Its at this point in blog writing you find out its a really bad idea to use a table name 'Timestamps' as it is too close to a reserved word in many database technologies including file geodatabase, but as it doesn't affect my goal here I'll leave it, but if you go into production use another name!

Now stand up a feature service.  Add your target data and the timestamp table to a map, then select both objects in the table of contents:

Then right click and choose Share as Web Layer:

Configure the service to be a feature layer in the folder you want and let it load.

Included in Synchronize.tbx is an ETL tool LoadData that creates a feature service too if you want to go that way.

Now for the synchronization stuff in the ETL tool Synchronize:

The design of your version will depend on your target data, but in broad strokes:

  • The current UTC time at the beginning of processing is captured
  • The timestamps layer (table) is read from the Esri web layer
  • Your target data is read from its system of record
  • Inserts, Updates and Deletes are derived between the target source and Esri web layer
  • Inserts, Updates and Deletes are validated by unique identifier comparison with the Esri layer
  • Deletes are committed
  • Updates are written
  • Inserts are written
  • The timestamps layer (table) is updated with the UTC time captured when processing began

For my target data the curator provides a changeset API that let me build from/to times into a WFS call which gave exact insert, update and delete sets.  If your data has timestamps for created, edited and retired values you can do this yourself.  If you have nothing to go on you can derive changesets by reading all data from both sources and doing brute force change detection with the UpdateDetector transformer, although this of course may take time.

In the Synchronize ETL tool there are some less obvious features.  The sequence of feature writing is determined by writer order in the Navigator pane, top down.  Writing the timestamp update is therefore enforced to be last, so if anything fails it will not be falsely updated.  ArcGIS Online and Portal feature writers in Delete and Update mode require the ObjectID value in the Esri service to be sent with the feature, so the values are picked up mid stream with a FeatureReader and joined on a layer unique identifier.  Similarly, the Inserts stream looks for existing unique identifiers before writing, only features known to not exist pass.

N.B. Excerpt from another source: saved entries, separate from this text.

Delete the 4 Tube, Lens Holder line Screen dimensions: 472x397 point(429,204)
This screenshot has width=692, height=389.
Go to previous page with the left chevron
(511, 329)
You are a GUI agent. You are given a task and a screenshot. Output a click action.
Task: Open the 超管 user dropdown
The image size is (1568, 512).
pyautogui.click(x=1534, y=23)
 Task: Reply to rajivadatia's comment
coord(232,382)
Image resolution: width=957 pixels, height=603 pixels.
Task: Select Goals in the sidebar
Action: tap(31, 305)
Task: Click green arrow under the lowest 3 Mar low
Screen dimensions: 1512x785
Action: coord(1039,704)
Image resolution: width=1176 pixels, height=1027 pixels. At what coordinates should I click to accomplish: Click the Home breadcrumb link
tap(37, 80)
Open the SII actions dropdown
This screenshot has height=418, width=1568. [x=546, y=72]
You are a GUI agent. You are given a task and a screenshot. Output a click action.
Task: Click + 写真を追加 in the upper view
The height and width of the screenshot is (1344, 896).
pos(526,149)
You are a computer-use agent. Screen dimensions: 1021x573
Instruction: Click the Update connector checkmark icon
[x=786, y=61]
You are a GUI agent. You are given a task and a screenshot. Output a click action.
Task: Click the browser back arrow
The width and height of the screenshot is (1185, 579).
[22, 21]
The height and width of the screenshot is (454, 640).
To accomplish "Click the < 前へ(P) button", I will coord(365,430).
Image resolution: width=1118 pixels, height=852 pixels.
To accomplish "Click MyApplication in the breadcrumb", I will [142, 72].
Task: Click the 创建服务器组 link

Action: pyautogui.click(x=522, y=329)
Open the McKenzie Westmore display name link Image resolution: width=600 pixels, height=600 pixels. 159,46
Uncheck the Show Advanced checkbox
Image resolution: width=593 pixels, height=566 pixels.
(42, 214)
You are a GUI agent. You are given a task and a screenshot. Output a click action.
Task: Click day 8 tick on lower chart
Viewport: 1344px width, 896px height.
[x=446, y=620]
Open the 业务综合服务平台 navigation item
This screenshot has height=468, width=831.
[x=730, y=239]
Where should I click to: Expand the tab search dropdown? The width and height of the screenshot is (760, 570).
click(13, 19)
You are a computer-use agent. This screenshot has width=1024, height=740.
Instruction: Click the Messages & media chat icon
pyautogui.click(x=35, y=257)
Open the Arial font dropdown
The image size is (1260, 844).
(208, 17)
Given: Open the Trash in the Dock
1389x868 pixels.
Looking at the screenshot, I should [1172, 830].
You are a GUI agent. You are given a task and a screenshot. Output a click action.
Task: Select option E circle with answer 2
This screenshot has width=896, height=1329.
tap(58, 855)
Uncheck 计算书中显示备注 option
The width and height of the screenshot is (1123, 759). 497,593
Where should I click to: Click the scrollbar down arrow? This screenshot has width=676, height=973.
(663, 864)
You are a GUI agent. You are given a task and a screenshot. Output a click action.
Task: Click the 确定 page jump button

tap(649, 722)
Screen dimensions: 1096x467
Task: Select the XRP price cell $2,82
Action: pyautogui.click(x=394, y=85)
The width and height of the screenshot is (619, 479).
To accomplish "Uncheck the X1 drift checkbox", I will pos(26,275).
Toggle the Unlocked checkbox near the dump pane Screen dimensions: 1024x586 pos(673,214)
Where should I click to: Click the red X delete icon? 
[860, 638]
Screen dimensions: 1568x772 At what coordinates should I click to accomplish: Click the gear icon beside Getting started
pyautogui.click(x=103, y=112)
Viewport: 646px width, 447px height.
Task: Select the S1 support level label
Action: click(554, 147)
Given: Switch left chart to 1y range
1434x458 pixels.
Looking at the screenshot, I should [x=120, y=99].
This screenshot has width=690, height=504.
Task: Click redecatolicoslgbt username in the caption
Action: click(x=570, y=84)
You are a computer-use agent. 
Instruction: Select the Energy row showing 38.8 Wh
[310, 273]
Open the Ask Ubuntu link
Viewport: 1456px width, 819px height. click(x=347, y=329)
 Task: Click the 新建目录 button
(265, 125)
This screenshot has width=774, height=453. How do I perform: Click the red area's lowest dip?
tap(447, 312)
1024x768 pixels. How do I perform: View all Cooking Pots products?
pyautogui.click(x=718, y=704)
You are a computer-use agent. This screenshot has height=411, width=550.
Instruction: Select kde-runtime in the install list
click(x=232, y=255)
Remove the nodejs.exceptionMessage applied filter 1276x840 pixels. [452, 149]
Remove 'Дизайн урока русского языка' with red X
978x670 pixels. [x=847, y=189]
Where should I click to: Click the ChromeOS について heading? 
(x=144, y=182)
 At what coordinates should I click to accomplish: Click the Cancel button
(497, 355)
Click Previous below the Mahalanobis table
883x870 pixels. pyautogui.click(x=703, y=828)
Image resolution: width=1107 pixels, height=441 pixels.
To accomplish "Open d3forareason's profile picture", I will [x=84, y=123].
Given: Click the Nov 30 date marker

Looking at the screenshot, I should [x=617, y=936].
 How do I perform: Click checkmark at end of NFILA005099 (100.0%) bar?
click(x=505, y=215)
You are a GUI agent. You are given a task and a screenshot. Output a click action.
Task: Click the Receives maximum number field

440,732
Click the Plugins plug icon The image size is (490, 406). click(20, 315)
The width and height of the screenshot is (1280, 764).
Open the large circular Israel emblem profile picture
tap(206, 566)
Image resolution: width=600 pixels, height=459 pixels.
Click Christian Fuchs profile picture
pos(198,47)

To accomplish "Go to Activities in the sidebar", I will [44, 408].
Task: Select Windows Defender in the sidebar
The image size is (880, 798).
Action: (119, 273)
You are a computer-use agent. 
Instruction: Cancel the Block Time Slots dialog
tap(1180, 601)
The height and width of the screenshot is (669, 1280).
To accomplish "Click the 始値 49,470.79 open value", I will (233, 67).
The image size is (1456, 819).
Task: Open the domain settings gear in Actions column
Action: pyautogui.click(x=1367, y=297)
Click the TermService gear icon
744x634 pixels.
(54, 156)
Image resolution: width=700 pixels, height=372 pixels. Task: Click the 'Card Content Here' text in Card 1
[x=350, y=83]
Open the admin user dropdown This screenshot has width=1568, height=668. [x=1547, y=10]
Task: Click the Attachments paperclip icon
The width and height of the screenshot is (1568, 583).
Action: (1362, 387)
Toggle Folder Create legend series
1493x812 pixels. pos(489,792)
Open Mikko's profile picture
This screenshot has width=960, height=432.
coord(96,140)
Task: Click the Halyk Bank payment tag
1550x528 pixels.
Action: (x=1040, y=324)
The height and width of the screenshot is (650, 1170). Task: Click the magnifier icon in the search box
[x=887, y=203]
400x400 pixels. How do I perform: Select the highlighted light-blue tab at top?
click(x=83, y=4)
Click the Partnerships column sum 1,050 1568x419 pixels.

In the opening paragraph I said the approach uses no coding.  There is a math function used (floor) to calculate a batch number in modulo 20 chunks to obtain target service ObjectIDs.  That's as close to writing code you need to get, although you are free to use Python if you like.

While I mention coding, in a production environment you would want to run synchronization as a scheduled task.  This begins as a Python script.  I stub one out here that assumes things like ETL web connections are available to the process owner, which is easily done by sharing the connection file in a well known directory. 

Another approach I'll blog about separately is calling the FME engine executable directly in a scheduled task.

Do explore the ETL tools supplied and send questions to this forum.

I hope this gives you confidence to build your own synchronizations.  Enjoy!